▶ **RECORD SET**

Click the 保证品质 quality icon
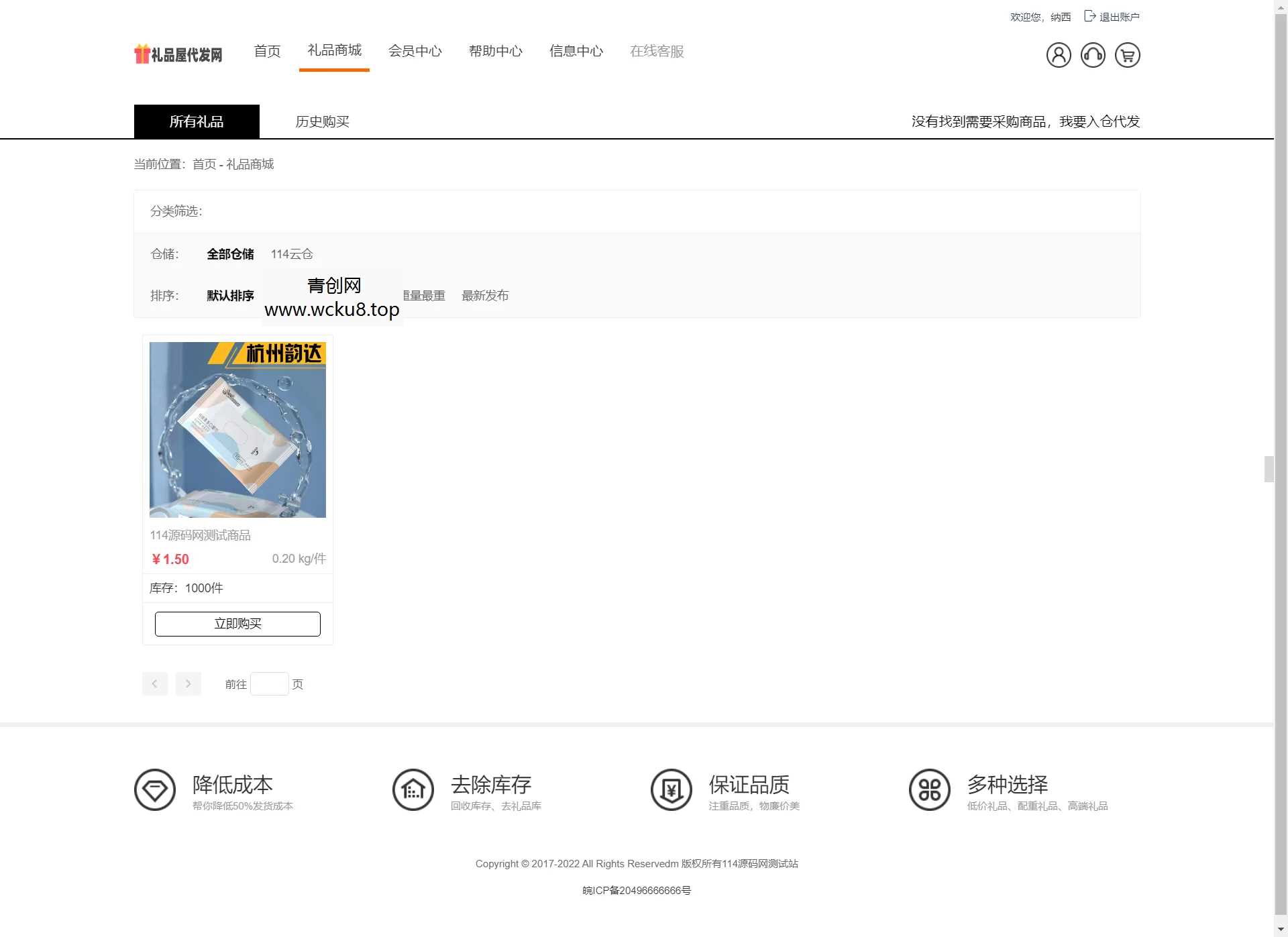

* * *

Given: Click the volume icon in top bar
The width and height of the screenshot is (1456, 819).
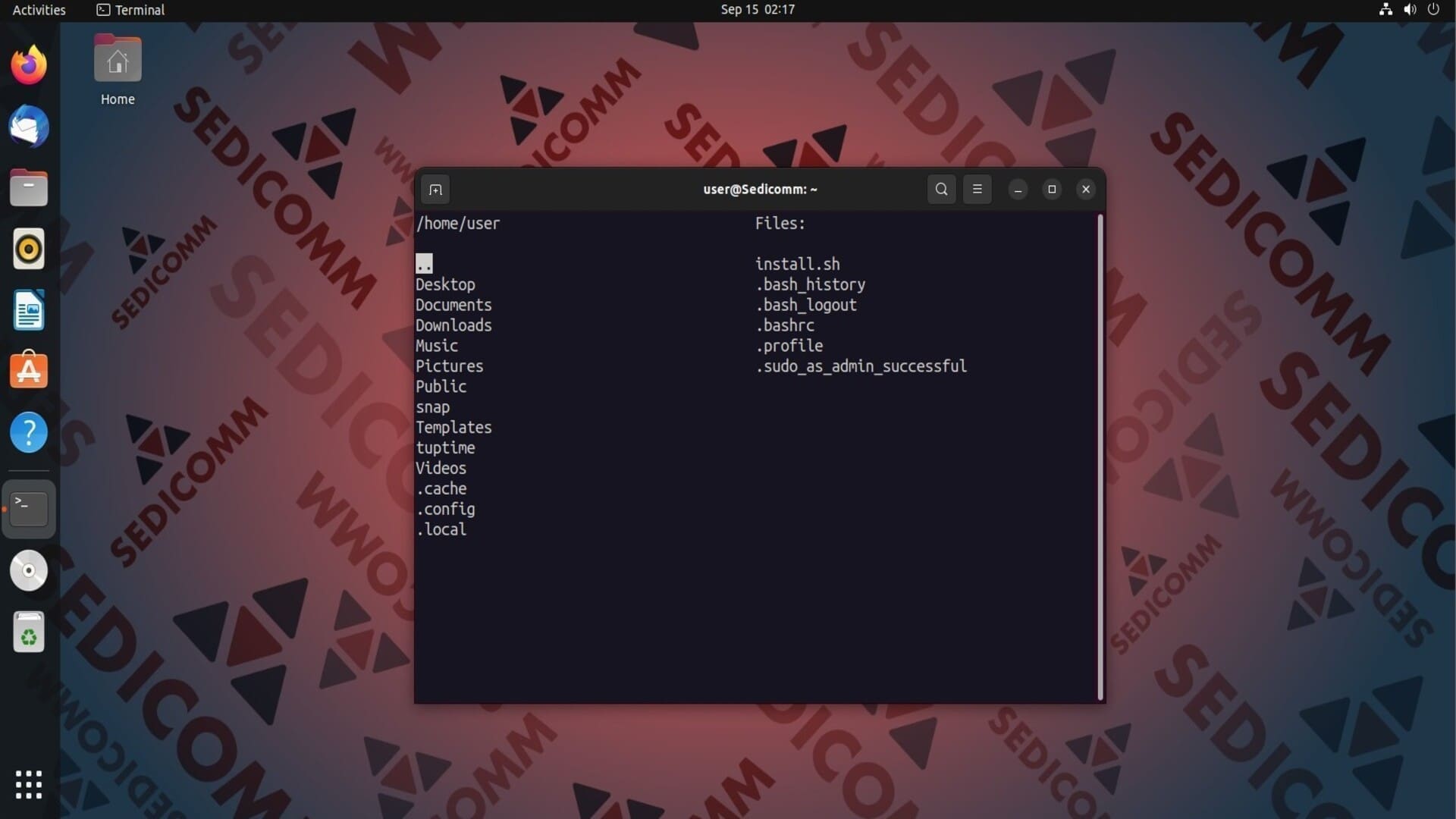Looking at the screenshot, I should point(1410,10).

---

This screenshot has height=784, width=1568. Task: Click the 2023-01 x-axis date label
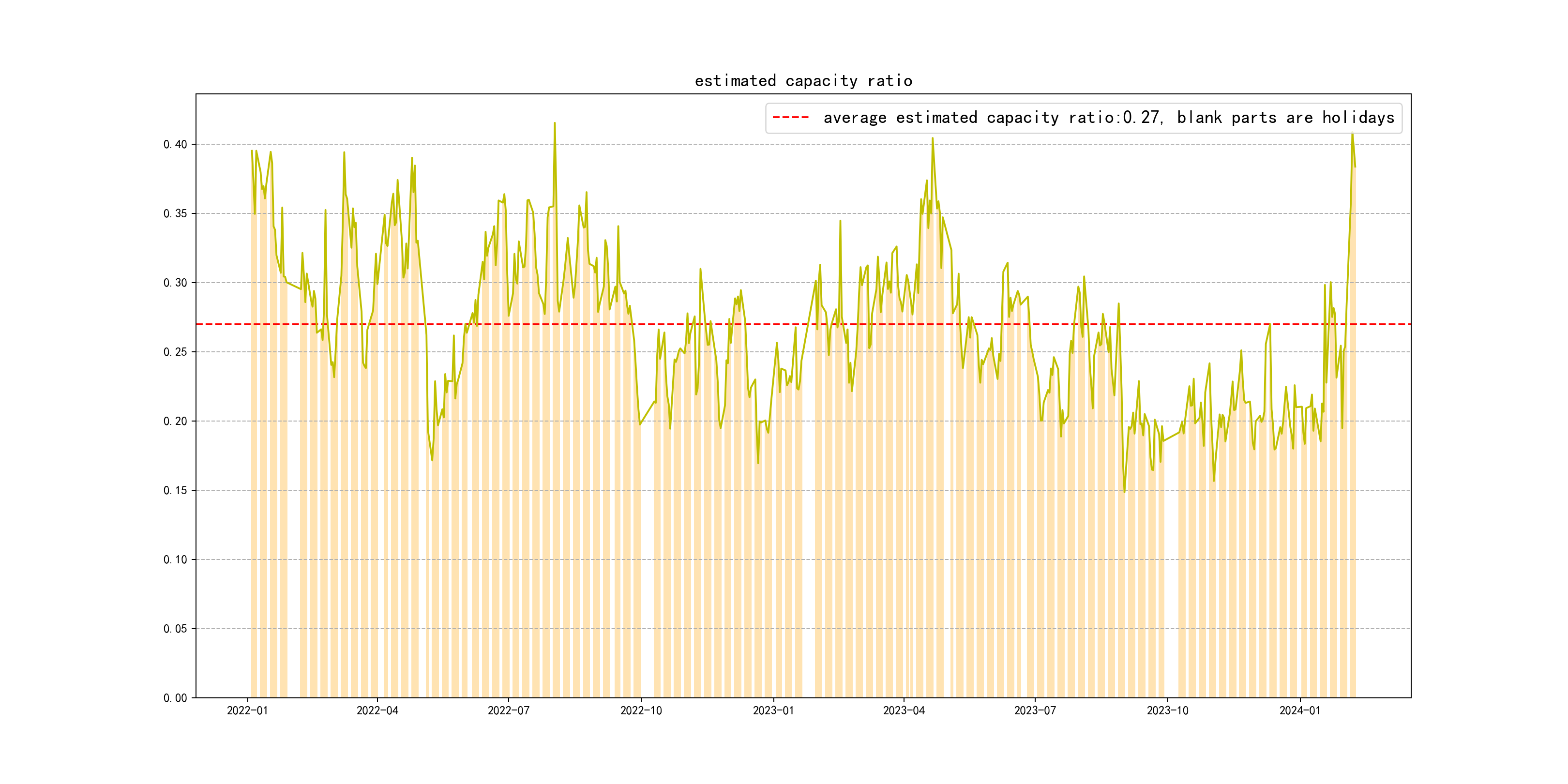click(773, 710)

▶ **AIM OF THE TASK**
Search term "icon": return each line of the data that contains it.

▶ **SOLUTION TO THIS TASK**
Click the 保证品质 quality icon
Given: Click the volume icon in top bar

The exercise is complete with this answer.